What you will do
Omit the pictures and reproduce the rest of the listing exactly.

═══ Data for this exercise ═══

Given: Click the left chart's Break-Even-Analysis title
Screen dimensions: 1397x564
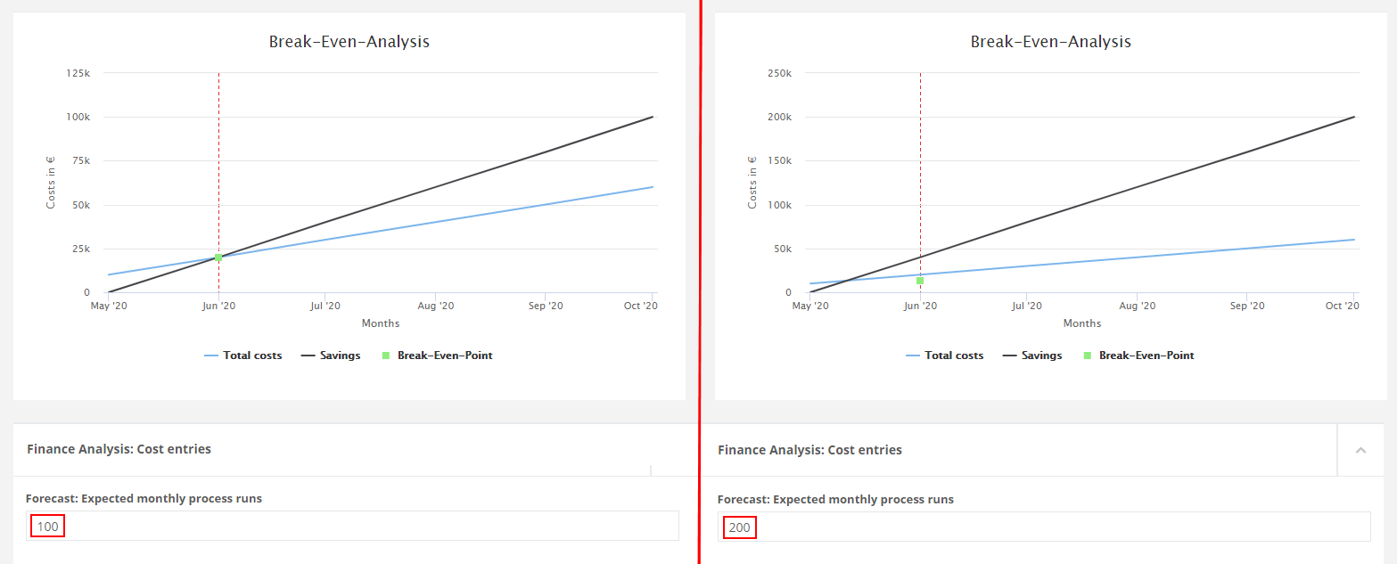Looking at the screenshot, I should pos(349,42).
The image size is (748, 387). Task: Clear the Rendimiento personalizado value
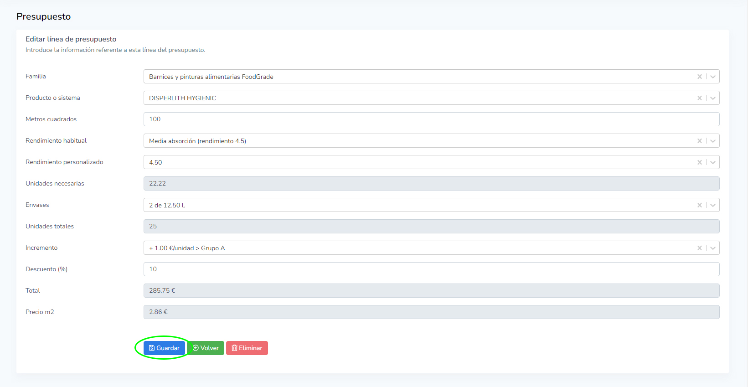[x=699, y=162]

═══

Your response
Given: Click the left chart's Break-Even-Analysis title
Screen dimensions: 1397x564
Looking at the screenshot, I should pos(349,42).
The image size is (748, 387). Task: Clear the Rendimiento personalizado value
[x=699, y=162]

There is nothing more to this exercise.